Baca juga: Arsip Rahasia AS: Para Pengusaha Indonesia Pasca 1965
Ia menjelaskan, setelah mengakui kesalahan di masa lalu, Jerman semakin menjadi 
negara kuat dan mampu menopang saat negara lain tertimpa krisis. 

“Lihat apa yang terjadi pada Jerman setelah itu? Jerman menjadi negara paling 
kuat di Eropa. Ketika semua negara di Eropa mengalami krisis ekonomi larinya ke 
mana? Jerman kan yang membantu, termasuk Portugal, Yunani, Irlandia,” kata 
Baskara. 

“Justru setelah mengakui kesalahan di masa lalu Jerman menjadi negara yang 
kuat, tidak hanya kuat, bahkan paling kuat di Eropa,” lanjutnya. 

Untuk itu, Baskara mengungkapkan, Tragedi 65 ini harus terus dibicarakan karena 
bagian dari sejarah bangsa yang memberikan banyak pelajaran penting. 

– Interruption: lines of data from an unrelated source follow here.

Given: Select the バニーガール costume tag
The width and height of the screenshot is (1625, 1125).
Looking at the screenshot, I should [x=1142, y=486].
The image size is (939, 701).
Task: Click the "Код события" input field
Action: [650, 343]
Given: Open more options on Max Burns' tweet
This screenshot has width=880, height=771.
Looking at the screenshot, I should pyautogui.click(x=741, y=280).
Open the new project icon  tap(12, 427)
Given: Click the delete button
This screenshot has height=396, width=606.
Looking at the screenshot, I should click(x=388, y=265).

Senada dengan Baskara, Winarso selaku Koordinator Sekber 1965 menyatakan, 
rekonsiliasi itu juga telah terjadi di sejumlah wilayah Jawa Tengah, dengan 
mempertemukan korban, pelaku, Dandim, Kapolres dan Kesbangpol. 

“Saya justru optimistis rekonsiliasi ini bisa dilakukan, karena sejumlah daerah 
sudah berhasil melakukannya. Mereka bisa duduk bersama dan mencari jalan 
keluar,” ungkap Winarso. 


Sekilas Tentang Tragedi 1965
Hadir sebagai pembicara, sejarawan sekaligus pengajar di Universitas Gadjah 
Mada (UGM) Sri Margana mengatakan, Baskara banyak menyoroti fakta-fakta yang 
tertimbun dalam Tragedi 1965 di dalam buku berjudul “Keeping Hope Seing 
Indonesia's Past from the Edges” yang diterbitkan Galang Press. 

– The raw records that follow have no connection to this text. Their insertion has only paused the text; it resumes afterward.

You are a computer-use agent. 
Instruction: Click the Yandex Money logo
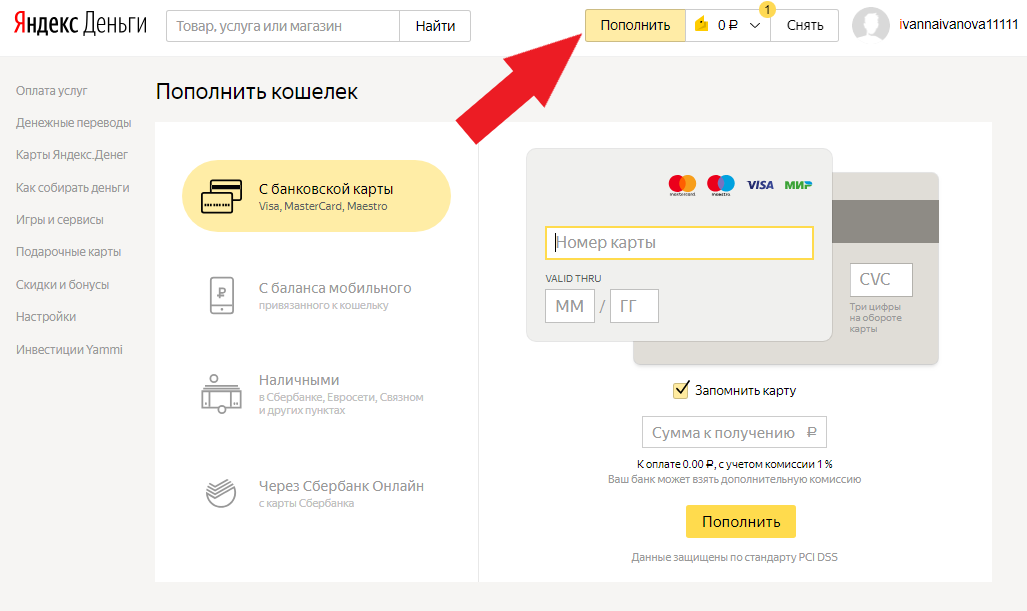80,25
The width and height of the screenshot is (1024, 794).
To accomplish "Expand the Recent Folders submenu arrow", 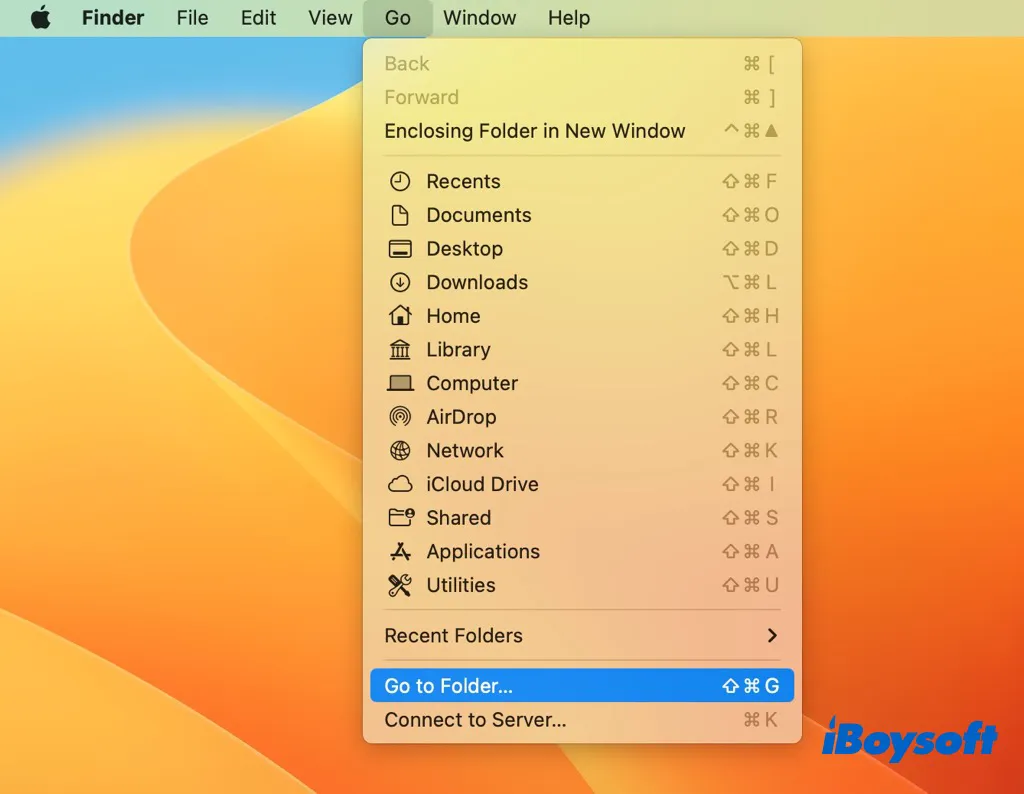I will coord(771,636).
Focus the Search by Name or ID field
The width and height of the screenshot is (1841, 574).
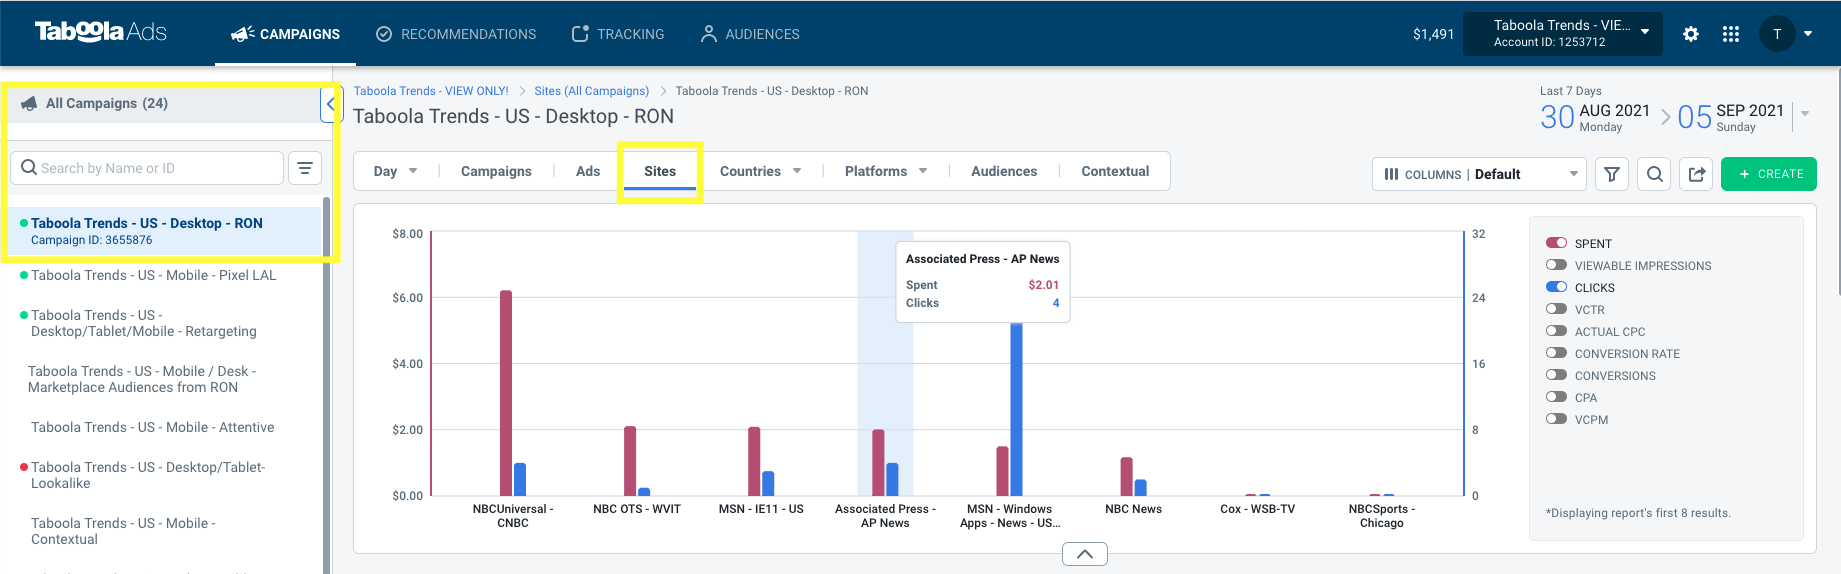(x=147, y=168)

Salah satunya, kata Margana, mengungkap bahwa Tragedi 1965 itu tidak hanya di 
latarbelakangi oleh permasalahan dalam negeri, tetapi juga masalah global. 

“Pada periode tersebut kondisi politik dunia sedang menghangat, di mana Perang 
Dingin antara negara komunis (Uni Soviet) dan negara kapitalis (Amerika) sedang 
berlangsung,” kata Margana. 

“Dua negara tersebut berlomba-lomba menanamkan pengaruh dan kekuasaannya di 
negara-negara yang baru merdeka, salah satunya Indonesia,” lanjut dia. 

Baca juga: "Negara Hadir untuk Jujur pada Sejarah"
Namun, posisi politik Indonesia lebih condong ke “sayap kiri” dan terus 
melakukan kunjungan ke negara-negara Uni Soviet dan Cina. Kondisi tersebut, 
kata dia, membuat Amerika, Inggris dan Selandia Baru was-was. 

Amerika juga semakin khawatir lantaran hubungannya dengan Indonesia tak kunjung 
membaik. “Bahkan ada penolakan yang cukup serius dari masyarakat [Indonesia] 
terhadap negara Barat kapitalis akibat adanya rencana Federasi Malaysia di 
bawah kendali Inggris tahun 1960-an,” kata dia. 

Sementara itu, Romo sekaligus pemerhati Tragedi 1965, Hary Susanto, SJ 
menambahkan, tujuan Amerika mengincar Indonesia karena tak lepas dari kekayaan 
alam yang dimiliki, seperti minyak dan emas di Irian Barat (sekarang Papua)..

Baca juga: 1965: 'Kekerasan Brutal' Perdana Militer Indonesia di Papua
Namun, peristiwa global itu justru ikut menyeret orang-orang yang tidak 
bersalah. “Mereka ditangkap, disiksa, diperkosa, dipenjara, tanpa proses apapun 
dan tak tahu apa yang sebenarnya terjadi,” ungkap Romo Hary. 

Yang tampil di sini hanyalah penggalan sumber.